-------- Supplied material
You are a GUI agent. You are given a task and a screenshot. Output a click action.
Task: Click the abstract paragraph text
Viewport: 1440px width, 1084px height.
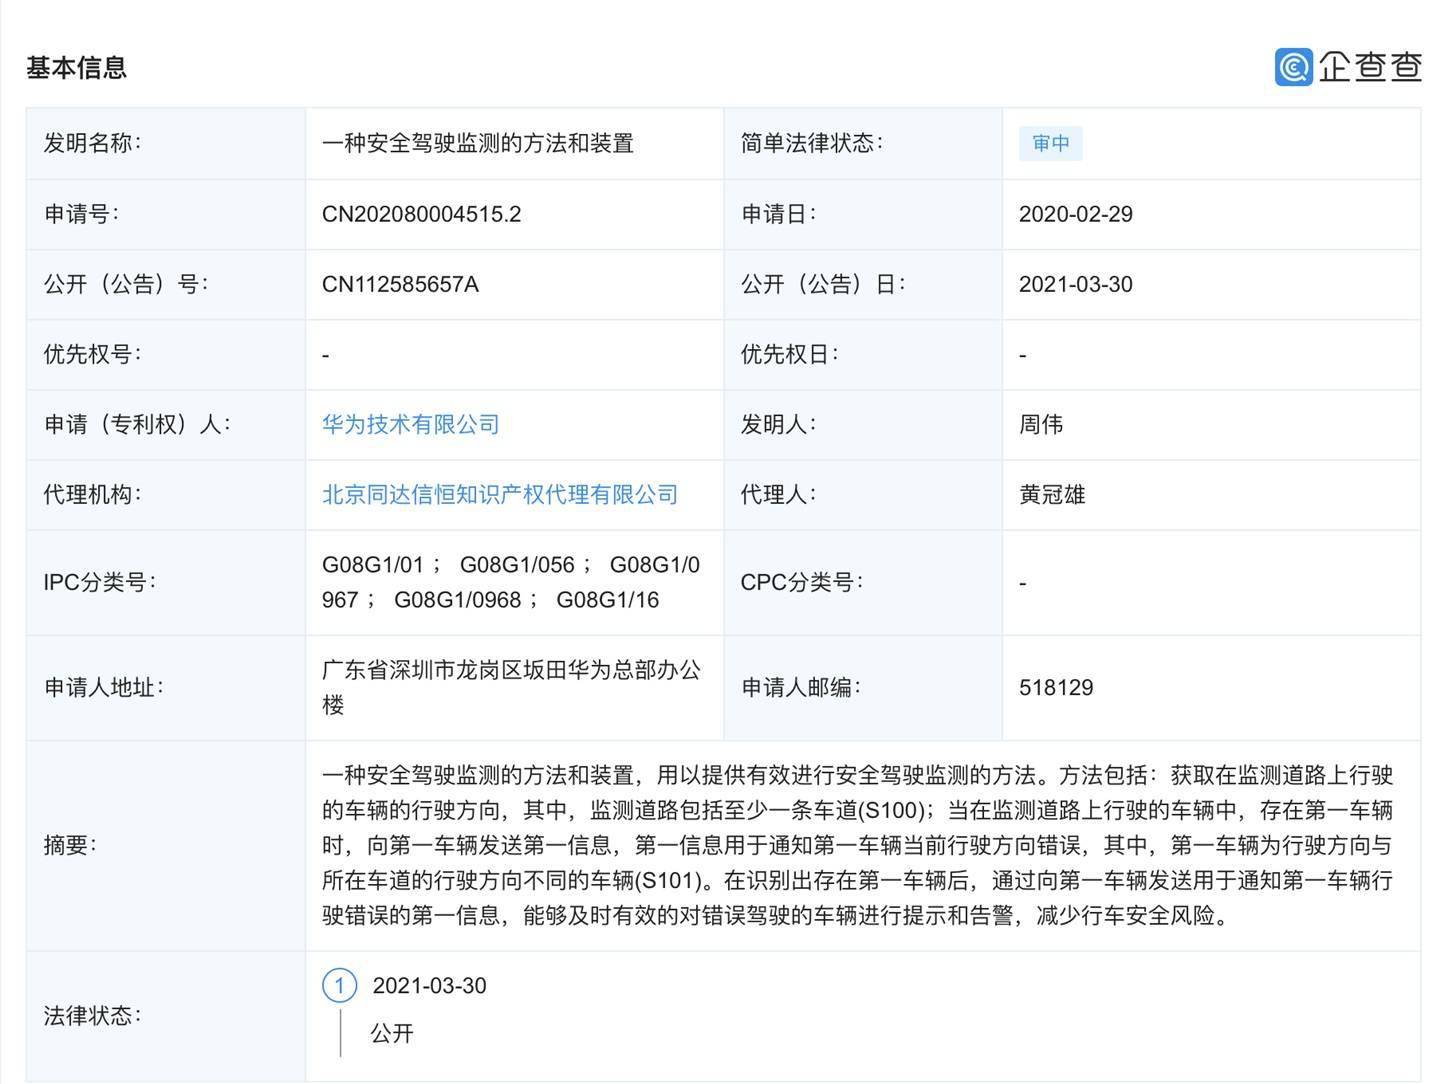(856, 845)
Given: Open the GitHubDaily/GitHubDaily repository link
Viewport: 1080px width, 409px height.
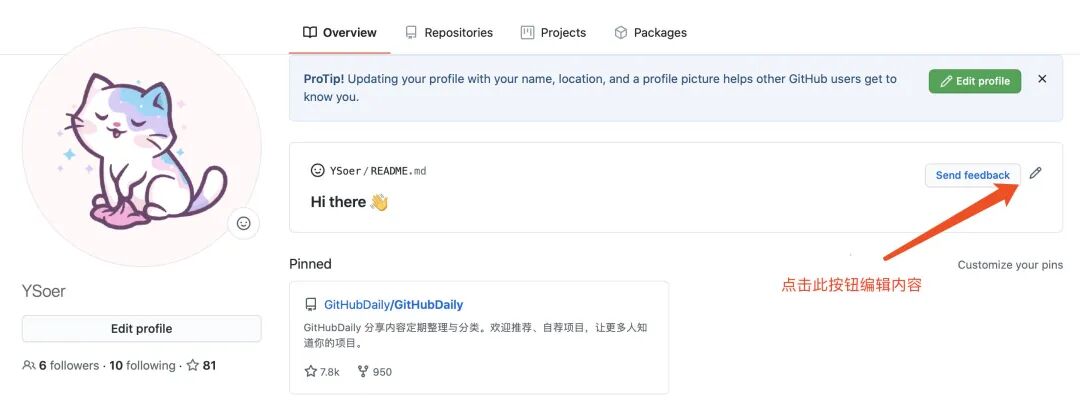Looking at the screenshot, I should pyautogui.click(x=393, y=304).
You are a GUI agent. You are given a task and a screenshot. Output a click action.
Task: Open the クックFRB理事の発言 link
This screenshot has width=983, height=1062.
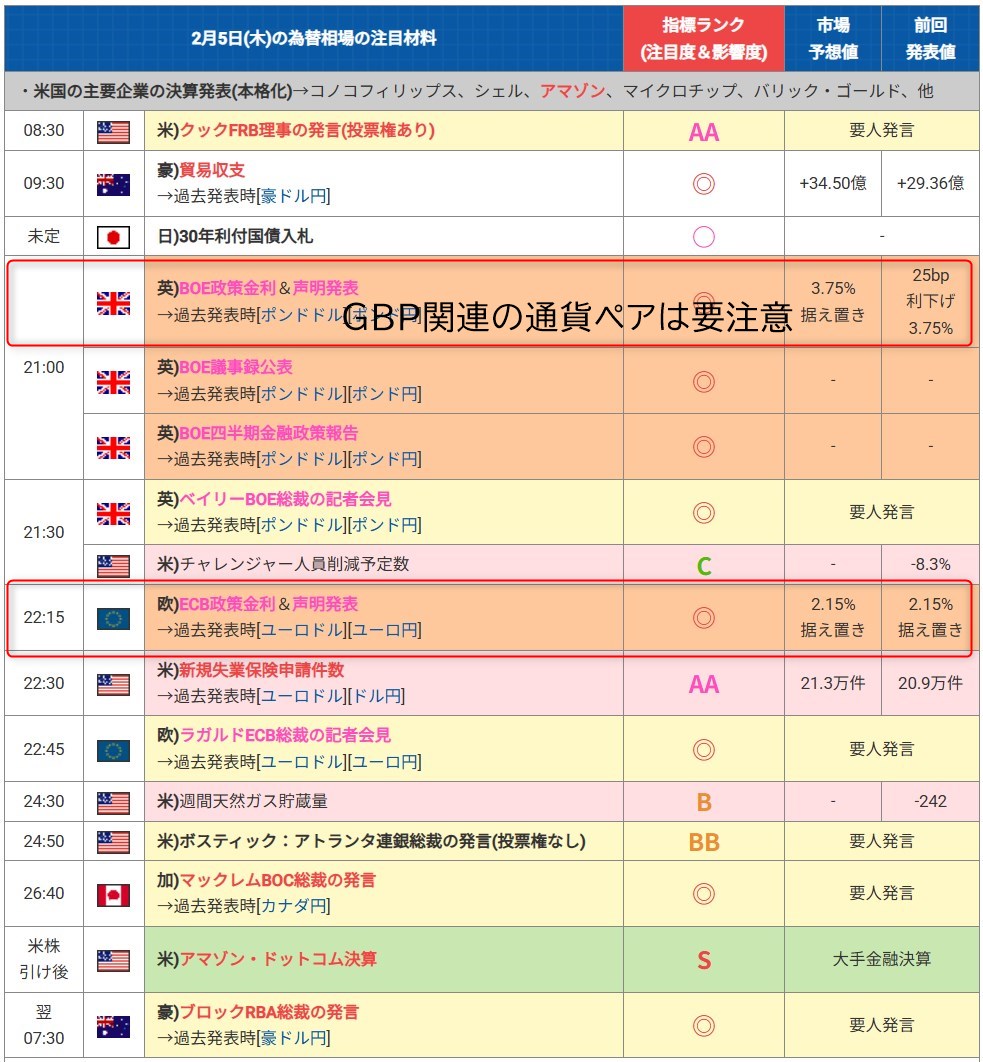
----------------
#### [Exercise brief]
Format every line of the material above as a Markdown table with the columns Row and Line, skipping blank lines and leaving out the pictures.

#### [Finished task]
| Row | Line |
|---|---|
| 1 | You are a GUI agent. You are given a task and a screenshot. Output a click action. |
| 2 | Task: Click the abstract paragraph text |
| 3 | Viewport: 1440px width, 1084px height. |
| 4 | (856, 845) |
| 5 | Given: Open the GitHubDaily/GitHubDaily repository link |
| 6 | Viewport: 1080px width, 409px height. |
| 7 | Looking at the screenshot, I should pyautogui.click(x=393, y=304). |
| 8 | You are a GUI agent. You are given a task and a screenshot. Output a click action. |
| 9 | Task: Open the クックFRB理事の発言 link |
| 10 | This screenshot has width=983, height=1062. |